Eles são sobreviventes. Dos grandes sucessos do grunge, apenas eles e o PEARL JAM permanecem desde o apogeu do som de Seattle que dominaria os anos 90, inspirando incontáveis artistas nas décadas seguintes.
Nos anos que se passaram, a banda se espalhou pelos EUA (o guitarrista Jerry Cantrell e o baixista Mike Inez moram no sul da Califórnia, o vocalista William DuVall em Atlanta e o baterista Sean Kinney ainda em Seattle), mas no verão passado todos voltaram para casa (Seattle) para trabalhar no novo álbum.
Mas Seattle não é apenas o lar do ALICE IN CHAINS - está profundamente gravada na história da banda e guarda muitas memórias, nem todas elas cor de rosa.
Em 1995, eles gravaram o seu álbum autointitulado (5º trabalho de estúdio) no estúdio Bad Animals (de propriedade de Ann e Nancy Wilson da banda HEART) - uma experiência que Jerry Cantrell descreve hoje como "uma gravação muito selvagem, bagunçada e no limite das coisas", quando ele volta às memórias para 1995, sentado à nossa frente em um sofá de couro.
Acabaria se tornando o último álbum do vocalista original Layne Staley. Agora com o nome de Studio X, a banda entrou naquele mesmo espaço 22 anos depois, esperando que nenhum fantasma do passado voltasse.
“Estávamos nos perguntando se aqueles fantasmas estariam lá quando chegássemos, mas muitos anos se passaram, somos uma unidade totalmente diferente em um espaço diferente e isso nunca apareceu”, disse Jerry. “Deixe as coisas na porta de entrada e vá trabalhar. Foi muito mais uma sensação boa estar em casa, gravando em nossa cidade natal e nos reconectando com o lugar de onde viemos”.
Jerry admite que foi uma "reconexão intencional" com a sua cidade natal e até teve um efeito no único remanescente da banda em Seattle, Sean Kinney.

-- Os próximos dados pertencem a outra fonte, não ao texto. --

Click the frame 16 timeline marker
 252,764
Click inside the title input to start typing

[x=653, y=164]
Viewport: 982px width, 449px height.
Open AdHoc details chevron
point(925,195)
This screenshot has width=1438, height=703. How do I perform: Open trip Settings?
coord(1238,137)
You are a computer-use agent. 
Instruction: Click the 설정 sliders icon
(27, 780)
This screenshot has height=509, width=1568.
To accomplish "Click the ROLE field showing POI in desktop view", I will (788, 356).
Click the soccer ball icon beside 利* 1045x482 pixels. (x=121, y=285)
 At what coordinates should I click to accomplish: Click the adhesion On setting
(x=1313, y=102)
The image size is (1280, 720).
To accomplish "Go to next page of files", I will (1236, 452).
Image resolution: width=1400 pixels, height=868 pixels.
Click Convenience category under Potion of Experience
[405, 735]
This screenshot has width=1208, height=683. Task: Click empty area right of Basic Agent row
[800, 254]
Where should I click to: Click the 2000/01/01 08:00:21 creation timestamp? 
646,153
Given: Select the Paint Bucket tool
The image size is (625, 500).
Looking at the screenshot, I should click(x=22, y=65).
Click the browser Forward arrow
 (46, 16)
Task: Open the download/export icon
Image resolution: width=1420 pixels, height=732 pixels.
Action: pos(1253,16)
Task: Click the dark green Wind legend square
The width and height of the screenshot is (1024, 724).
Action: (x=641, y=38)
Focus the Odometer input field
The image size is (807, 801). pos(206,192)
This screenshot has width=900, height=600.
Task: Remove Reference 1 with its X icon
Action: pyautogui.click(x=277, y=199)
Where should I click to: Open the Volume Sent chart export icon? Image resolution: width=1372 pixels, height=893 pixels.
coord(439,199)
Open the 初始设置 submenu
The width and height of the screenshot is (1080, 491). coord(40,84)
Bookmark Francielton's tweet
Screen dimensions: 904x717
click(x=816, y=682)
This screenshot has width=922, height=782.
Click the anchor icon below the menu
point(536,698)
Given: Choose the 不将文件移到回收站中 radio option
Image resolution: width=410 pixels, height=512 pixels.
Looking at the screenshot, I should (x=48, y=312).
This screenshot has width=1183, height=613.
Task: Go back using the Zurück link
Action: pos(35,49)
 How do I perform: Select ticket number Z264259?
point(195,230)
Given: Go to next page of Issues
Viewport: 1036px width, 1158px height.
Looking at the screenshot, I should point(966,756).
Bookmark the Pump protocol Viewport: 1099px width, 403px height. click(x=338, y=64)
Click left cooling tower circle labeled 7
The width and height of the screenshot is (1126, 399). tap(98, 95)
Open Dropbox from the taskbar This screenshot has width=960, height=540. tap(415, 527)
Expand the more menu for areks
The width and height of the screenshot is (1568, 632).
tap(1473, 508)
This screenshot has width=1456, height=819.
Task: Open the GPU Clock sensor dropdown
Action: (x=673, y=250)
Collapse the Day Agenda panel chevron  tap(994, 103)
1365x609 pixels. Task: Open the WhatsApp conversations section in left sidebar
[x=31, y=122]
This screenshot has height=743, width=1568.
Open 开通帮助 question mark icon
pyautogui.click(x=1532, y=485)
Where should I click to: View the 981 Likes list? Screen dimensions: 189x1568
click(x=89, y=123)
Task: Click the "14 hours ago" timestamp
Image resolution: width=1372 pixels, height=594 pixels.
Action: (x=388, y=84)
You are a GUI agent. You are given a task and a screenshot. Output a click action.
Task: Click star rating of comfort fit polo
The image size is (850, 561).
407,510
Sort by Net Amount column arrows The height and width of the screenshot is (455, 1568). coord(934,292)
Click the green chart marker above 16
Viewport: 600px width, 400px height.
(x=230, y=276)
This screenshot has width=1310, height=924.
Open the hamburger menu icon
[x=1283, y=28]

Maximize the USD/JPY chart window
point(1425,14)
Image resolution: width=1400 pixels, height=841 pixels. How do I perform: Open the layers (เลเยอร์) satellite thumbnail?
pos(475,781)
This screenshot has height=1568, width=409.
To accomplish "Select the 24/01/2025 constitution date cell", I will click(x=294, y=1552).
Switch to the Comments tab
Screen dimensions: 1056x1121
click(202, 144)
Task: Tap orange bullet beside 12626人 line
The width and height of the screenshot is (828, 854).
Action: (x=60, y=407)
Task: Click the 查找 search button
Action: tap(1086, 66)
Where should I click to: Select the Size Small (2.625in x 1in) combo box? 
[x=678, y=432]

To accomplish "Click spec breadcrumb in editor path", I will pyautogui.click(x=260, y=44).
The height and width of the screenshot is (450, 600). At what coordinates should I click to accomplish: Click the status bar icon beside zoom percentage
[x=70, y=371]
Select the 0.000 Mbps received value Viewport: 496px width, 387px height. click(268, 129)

Cantrell continuou: “Fizemos os dois últimos álbuns em Los Angeles e eu cansei de ficar em Los Angeles por longos períodos de tempo. Foi ótimo voltar para este estúdio, onde todos nós tínhamos nossos próprios pensamentos sobre como seria a sensação, além de ser uma coisa purificadora estar de volta lá... Foi mais um tipo de cura mesmo”.
O título vem do Monte Rainier em Seattle - o vulcão mais alto da costa oeste dos EUA. Para Mike Inez, também é como uma carta de amor para a região: “É geográfico, mas é mais uma sensação”, diz ele, alegremente. “É um lugar mágico para mim. Seattle tem aquela sensação sombria e nebulosa a maior parte do ano, mas quando estávamos gravando este álbum, o tempo estava fantástico todas as noites em uma cidade grande e próspera”.
Se lembrando da cena rock em Seattle ainda nos anos 80, Cantrell falou: “Antes que alguém de fora soubesse, já era legal pra caramba e todos nós lá em Seattle sabíamos disso. Beber cerveja com o guitarrista do SOUNDGARDEN, Kim Thayil, e ir a um show do BLACK FLAG juntos, ou ver o MUDHONEY se apresentando numa porra de uma garagem em algum lugar, ou nós abrindo para o MOTHER LOVE BONE em algum clube...”
À medida que Seattle se tornava um foco de criatividade, não demorou muito para a indústria se lançar. Nesta ordem, SOUNDGARDEN, MOTHER LOVE BONE e ALICE IN CHAINS estavam assinando com grandes gravadoras e de repente, esta pequena cidade do estado de Washington tornou-se mundialmente um fenômeno.
“Isso foi incrível e assustador ao mesmo tempo, porque você está saindo de um grupo local com status de banda de garagem, para ser a maior coisa do mundo, tipo, fazendo parte de um movimento”, disse Jerry, incapaz de conter a sua descrença até hoje. “Ainda é um conto de fadas, sabe? Eu fico emocionado com isso por causa de quanto tempo passou, quantos de nós não estão mais aqui, mas também como aquela música era potente e ainda vive... Esse era o objetivo de todos”.
Em 18 de maio de 2017, a voz de Seattle morreu. O vocalista/guitarrista do SOUNDGARDEN, Chris Cornell, tirou a sua própria vida aos 52 anos, enviando ondas de choque para a comunidade do rock. Ele foi um visionário, um ícone e um dos maiores cantores que o nosso mundo já conheceu. Falando com Jerry 01 ano depois, fica claro que ele ainda está profundamente afetado. Os dois eram bons amigos - Jerry escreveu e compôs a música "Rooster" do ALICE IN CHAINS na casa de Chris, quando ele não tinha um lugar para morar.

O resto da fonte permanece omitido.